(Task instructions) The records sit below. Return every line in them that holds the word "maibaphuc".

[Stored items]
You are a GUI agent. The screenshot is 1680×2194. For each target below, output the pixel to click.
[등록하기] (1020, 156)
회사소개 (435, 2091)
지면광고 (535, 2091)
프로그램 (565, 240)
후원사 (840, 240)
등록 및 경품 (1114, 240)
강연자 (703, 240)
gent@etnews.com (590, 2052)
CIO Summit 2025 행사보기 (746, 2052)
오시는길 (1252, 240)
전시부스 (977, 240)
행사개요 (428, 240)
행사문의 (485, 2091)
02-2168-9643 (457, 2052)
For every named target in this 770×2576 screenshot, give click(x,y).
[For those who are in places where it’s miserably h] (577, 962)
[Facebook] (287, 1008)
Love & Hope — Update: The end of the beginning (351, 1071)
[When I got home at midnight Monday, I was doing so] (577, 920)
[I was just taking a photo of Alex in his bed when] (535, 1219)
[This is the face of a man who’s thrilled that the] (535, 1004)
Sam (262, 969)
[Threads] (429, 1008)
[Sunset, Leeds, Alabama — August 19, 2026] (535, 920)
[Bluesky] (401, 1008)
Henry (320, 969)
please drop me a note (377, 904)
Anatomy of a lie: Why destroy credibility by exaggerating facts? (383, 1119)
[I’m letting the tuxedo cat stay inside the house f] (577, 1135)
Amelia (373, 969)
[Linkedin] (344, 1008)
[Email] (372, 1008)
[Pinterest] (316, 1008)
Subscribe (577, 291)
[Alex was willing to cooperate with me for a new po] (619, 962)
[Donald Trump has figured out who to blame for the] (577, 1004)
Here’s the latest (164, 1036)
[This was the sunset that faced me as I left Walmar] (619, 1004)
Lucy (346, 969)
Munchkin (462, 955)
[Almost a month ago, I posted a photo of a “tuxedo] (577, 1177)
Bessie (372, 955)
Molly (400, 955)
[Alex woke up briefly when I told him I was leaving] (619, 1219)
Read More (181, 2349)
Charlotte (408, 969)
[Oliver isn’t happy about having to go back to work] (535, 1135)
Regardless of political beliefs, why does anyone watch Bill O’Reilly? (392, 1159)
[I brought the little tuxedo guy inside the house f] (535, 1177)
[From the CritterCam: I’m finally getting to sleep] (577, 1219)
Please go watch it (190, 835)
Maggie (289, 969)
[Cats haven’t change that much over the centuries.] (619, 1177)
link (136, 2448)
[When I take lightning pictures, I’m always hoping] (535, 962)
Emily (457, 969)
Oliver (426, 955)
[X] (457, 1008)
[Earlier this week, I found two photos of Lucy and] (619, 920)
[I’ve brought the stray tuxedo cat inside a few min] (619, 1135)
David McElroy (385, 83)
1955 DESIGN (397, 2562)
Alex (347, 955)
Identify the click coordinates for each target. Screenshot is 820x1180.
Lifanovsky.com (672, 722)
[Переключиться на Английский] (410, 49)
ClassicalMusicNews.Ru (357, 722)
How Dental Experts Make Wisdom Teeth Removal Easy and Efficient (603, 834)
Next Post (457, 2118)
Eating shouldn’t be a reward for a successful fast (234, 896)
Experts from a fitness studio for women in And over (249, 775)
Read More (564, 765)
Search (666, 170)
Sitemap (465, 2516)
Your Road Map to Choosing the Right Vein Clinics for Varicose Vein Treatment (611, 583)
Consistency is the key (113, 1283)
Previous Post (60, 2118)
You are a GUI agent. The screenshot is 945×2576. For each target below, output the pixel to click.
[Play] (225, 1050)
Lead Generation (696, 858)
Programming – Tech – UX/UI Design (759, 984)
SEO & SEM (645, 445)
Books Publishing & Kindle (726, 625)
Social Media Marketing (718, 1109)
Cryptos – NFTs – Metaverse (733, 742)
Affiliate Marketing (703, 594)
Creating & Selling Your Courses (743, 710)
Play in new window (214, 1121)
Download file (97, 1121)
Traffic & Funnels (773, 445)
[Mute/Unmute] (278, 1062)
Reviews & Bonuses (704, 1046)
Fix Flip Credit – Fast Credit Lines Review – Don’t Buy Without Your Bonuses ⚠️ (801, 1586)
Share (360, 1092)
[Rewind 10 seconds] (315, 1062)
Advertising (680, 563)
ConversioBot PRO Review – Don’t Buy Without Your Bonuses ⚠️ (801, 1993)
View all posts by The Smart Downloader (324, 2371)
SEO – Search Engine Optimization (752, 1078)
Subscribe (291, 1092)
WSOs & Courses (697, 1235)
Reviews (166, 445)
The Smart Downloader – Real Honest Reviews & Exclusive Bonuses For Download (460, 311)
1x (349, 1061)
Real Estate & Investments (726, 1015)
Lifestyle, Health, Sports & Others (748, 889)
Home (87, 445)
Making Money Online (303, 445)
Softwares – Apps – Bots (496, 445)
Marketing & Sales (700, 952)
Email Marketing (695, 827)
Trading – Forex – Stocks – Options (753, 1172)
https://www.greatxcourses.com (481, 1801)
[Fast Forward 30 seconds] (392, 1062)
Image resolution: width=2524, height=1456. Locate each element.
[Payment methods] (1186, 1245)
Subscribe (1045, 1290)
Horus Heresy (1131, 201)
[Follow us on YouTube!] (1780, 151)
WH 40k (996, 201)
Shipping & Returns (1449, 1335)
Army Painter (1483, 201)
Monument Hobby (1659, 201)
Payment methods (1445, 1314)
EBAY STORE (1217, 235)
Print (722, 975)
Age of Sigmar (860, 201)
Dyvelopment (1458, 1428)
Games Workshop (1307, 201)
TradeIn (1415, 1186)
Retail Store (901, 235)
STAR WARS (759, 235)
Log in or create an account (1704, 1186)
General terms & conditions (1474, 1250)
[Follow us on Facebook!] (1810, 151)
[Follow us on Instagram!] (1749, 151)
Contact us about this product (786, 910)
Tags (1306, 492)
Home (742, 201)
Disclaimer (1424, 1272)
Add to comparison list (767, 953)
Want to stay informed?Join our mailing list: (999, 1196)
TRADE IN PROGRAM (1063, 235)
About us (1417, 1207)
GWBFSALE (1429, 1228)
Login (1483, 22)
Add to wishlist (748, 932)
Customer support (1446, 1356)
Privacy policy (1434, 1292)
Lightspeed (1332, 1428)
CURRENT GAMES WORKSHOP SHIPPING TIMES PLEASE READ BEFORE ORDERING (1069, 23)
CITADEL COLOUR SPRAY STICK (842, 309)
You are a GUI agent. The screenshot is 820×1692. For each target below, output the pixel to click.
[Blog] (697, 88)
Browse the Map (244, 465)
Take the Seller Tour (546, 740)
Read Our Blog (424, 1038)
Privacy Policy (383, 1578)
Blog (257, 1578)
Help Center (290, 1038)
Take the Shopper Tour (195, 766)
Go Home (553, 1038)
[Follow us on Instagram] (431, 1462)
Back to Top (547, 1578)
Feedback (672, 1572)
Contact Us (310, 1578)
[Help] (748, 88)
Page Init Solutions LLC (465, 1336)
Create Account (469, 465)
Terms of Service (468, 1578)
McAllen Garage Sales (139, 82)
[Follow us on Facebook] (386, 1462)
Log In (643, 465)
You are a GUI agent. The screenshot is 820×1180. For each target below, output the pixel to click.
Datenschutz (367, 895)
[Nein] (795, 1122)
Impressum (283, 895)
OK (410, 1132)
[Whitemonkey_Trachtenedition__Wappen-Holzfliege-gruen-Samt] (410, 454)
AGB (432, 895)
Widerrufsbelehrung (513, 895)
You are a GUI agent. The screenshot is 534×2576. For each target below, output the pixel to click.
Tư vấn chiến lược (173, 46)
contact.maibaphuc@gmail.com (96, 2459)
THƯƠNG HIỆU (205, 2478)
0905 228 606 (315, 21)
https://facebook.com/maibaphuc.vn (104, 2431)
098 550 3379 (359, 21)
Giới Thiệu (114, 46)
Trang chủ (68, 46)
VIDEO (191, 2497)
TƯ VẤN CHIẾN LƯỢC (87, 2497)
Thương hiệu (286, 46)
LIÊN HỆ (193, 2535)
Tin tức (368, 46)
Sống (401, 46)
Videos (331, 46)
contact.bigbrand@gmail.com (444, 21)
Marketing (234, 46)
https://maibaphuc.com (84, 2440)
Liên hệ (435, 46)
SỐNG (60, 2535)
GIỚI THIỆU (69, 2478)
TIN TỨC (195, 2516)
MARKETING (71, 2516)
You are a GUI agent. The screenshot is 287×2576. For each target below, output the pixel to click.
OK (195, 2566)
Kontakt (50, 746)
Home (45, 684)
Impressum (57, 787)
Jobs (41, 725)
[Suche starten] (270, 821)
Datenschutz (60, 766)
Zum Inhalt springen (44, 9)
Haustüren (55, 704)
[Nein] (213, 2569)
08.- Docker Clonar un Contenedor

(Result of this task)
contact.maibaphuc@gmail.com (96, 2459)
https://facebook.com/maibaphuc.vn (104, 2431)
https://maibaphuc.com (84, 2440)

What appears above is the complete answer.